I’m currently working on five projects, but they’re all blocked due to upstream technical issues or personnel issues. Perhaps layoffs and budget cuts were a bad idea.
Got time to lean, got time to clean
But for real, yeah. My company has been very slow. We basically sell modeling expertise B2B, but right now everyone wants to do LLMs/GenAI, and we don’t have a good selling point there – why pay us instead of just hitting OpenAI’s endpoints directly? Very different situation if you need a CNN, a custom model, a classical statistical learning model, etc., that we can build from scratch. Quite frankly, we’re probably toast.
@Winslow
Maybe a hot take, but there’s gonna be a big pendulum swing back towards classic ML in the coming years.
Nash said:
@Winslow
Maybe a hot take, but there’s gonna be a big pendulum swing back towards classic ML in the coming years.
Why, is there something wrong with buck-ass wild hallucinations?
@Rory
Not if you listen to my friend who squats in an attic and does ketamine 3-4 times a week.
Winslow said:
@Rory
Not if you listen to my friend who squats in an attic and does ketamine 3-4 times a week.
Holy shit you know Elon Musk?
Winslow said:
@Rory
Not if you listen to my friend who squats in an attic and does ketamine 3-4 times a week.

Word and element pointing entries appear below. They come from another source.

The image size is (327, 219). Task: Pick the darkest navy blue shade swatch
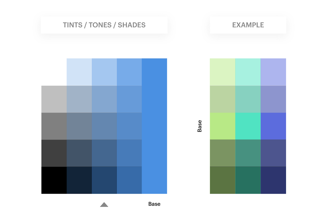(79, 180)
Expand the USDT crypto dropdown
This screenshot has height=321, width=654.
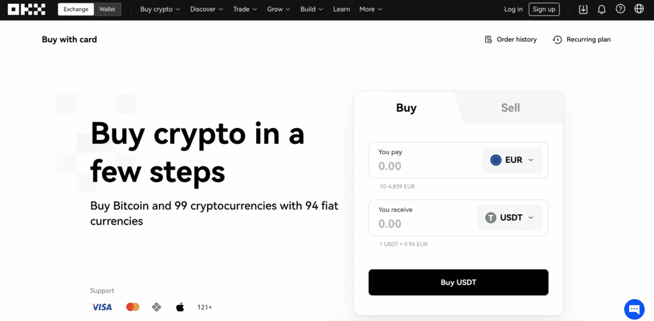[510, 217]
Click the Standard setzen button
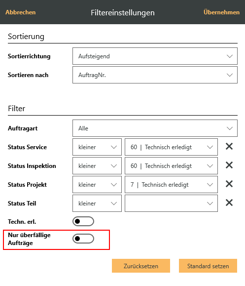245x286 pixels. coord(208,266)
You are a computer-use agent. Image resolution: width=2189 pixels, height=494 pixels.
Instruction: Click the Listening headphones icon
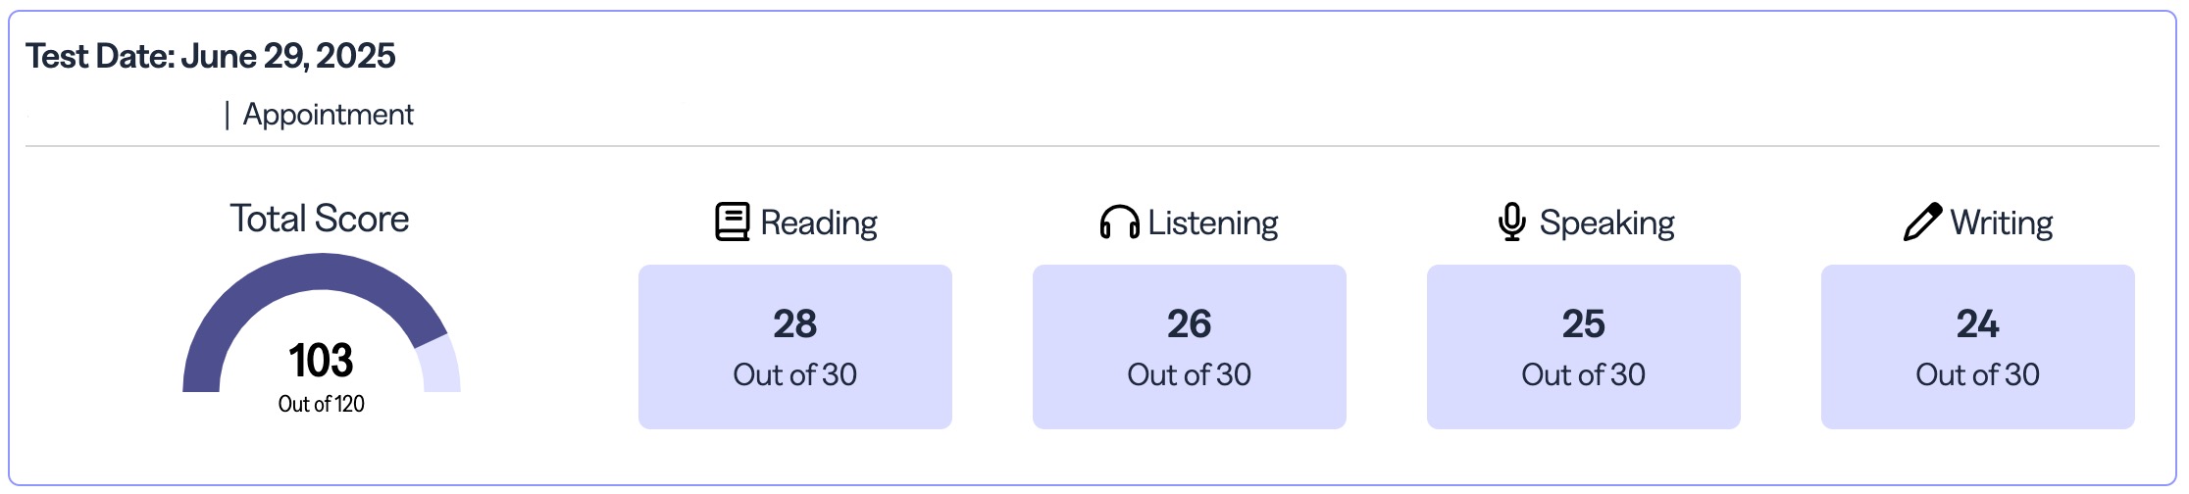point(1119,223)
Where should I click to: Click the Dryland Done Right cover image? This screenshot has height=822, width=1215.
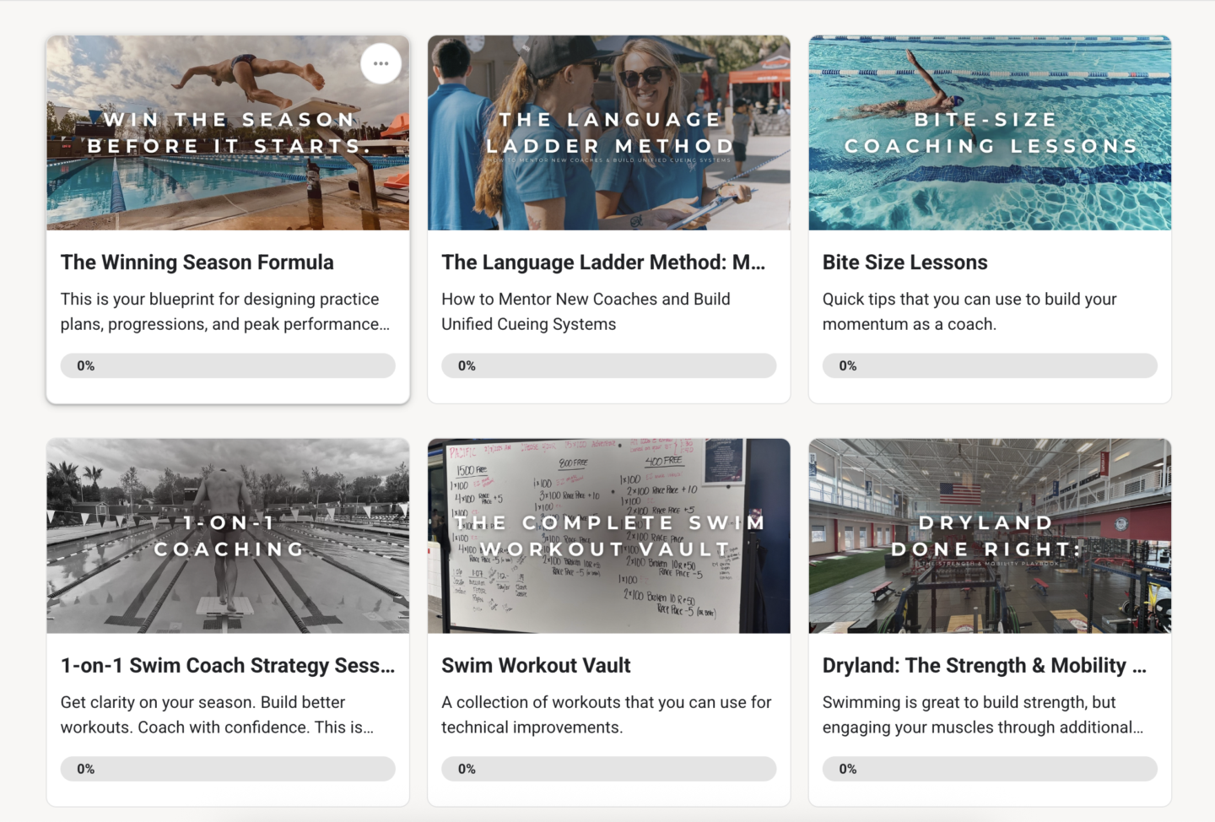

Jesus Christ, that is way too much ketamine.
@Channing
Now this is data science.
Nash said:
@Winslow
Maybe a hot take, but there’s gonna be a big pendulum swing back towards classic ML in the coming years.
“Maybe a hot take, ” (Meant in good spirit btw, not trying to be needlessly mean)

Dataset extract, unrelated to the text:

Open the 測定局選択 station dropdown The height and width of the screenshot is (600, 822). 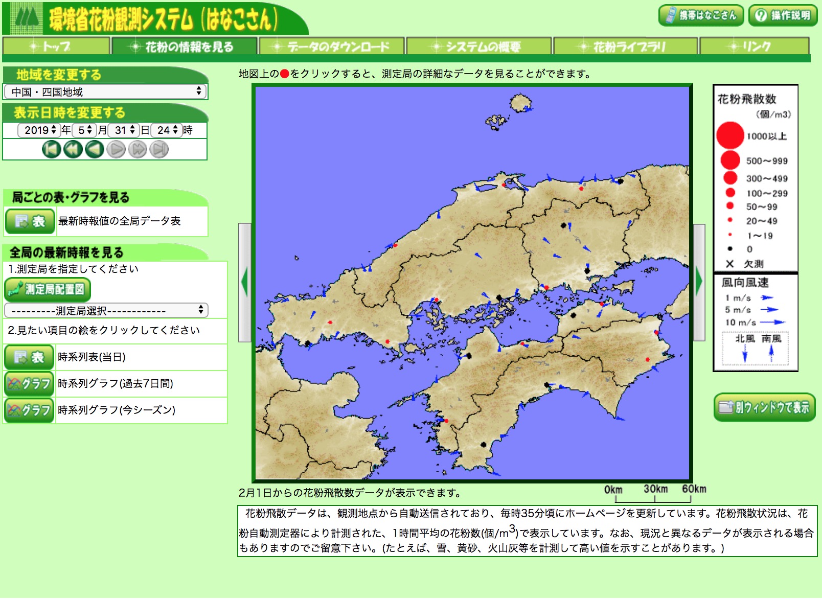point(106,311)
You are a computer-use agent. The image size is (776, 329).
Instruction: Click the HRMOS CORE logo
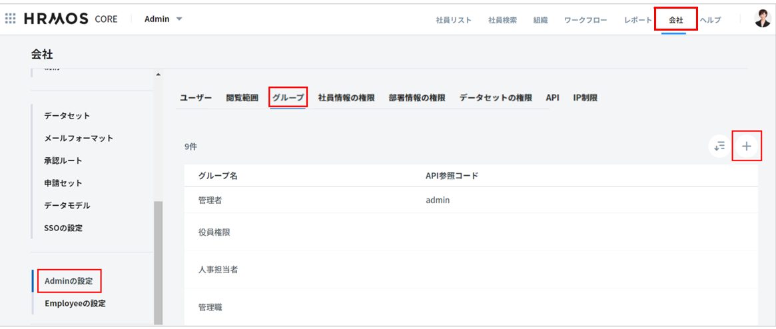[x=71, y=19]
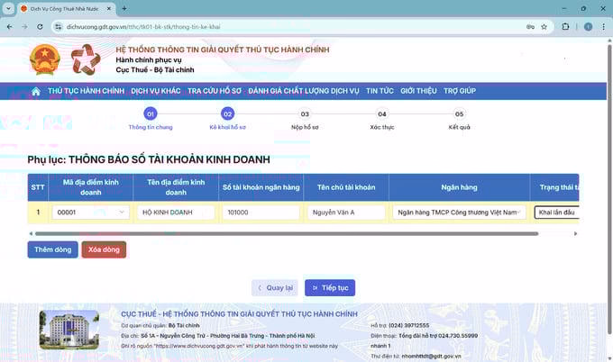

I think this is right, tech is unfortunately massively prone to hype-based boom and bust cycles, and while each inevitably leaves some mark on society and how we do things, none so far have stuck around like they were at their peak or delivered anything close to that ultimate breakthrough they promise.
Edit: this is not to say LLMs/transformers/etc don’t have benefits, just a cautionary tale about getting too caught up in things and to not apply AI to problems it’s not well suited for, AI winters are a thing for a reason.
@Bailey
I think the PC, the internet, and mobile phones have definitely fulfilled their hype. Also, I would argue that the success of TikTok, Spotify, and Netflix has validated somewhat the success of recommendation systems.
@Jess
Your second example is a very good one that I never really connected in my head. Thanks.
Edit: and anecdotally, somehow Spotify figured out that I would like heavy psych just from me liking black metal and All Them Witches. That shit works, man.
@Bailey
Sure, hype cycles exist, but dismissing AI’s long-term impact is like suggesting we’ll all be commuting on horses again once the ‘car craze’ dies down.
Meade said:
@Bailey
Sure, hype cycles exist, but dismissing AI’s long-term impact is like suggesting we’ll all be commuting on horses again once the ‘car craze’ dies down.
Yep, that’s definitely what I said, mate
Nash said:
@Winslow
Maybe a hot take, but there’s gonna be a big pendulum swing back towards classic ML in the coming years.
Yep, we seem to be just past the ‘peak of inflated expectations’ point of the Gartner hype cycle.
@Dean
Me trying to come up with place names for my vaguely mysticism and/or philosophy/introspection-themed hiking-centric DnD campaign:
- Peak of Inflated Expectations
- Trough of Disillusionment
- Slope of Enlightenment
- Plateau of Productivity
@Bailey
These could also pass for John Romero level names in the original Doom games.
@Winslow
If everything you say is true, you might as well write a quick, cheap wrapper around OpenAI and then once you have a customer, get your sales team/engineers to upsell them on something that works.
Time to write those unit tests!
Max said:
Time to write those unit tests!
But mooooom…
Are any of these based on gov’t contracts? Because it’s a new fiscal year, so a lot of contracts are written around that timeline.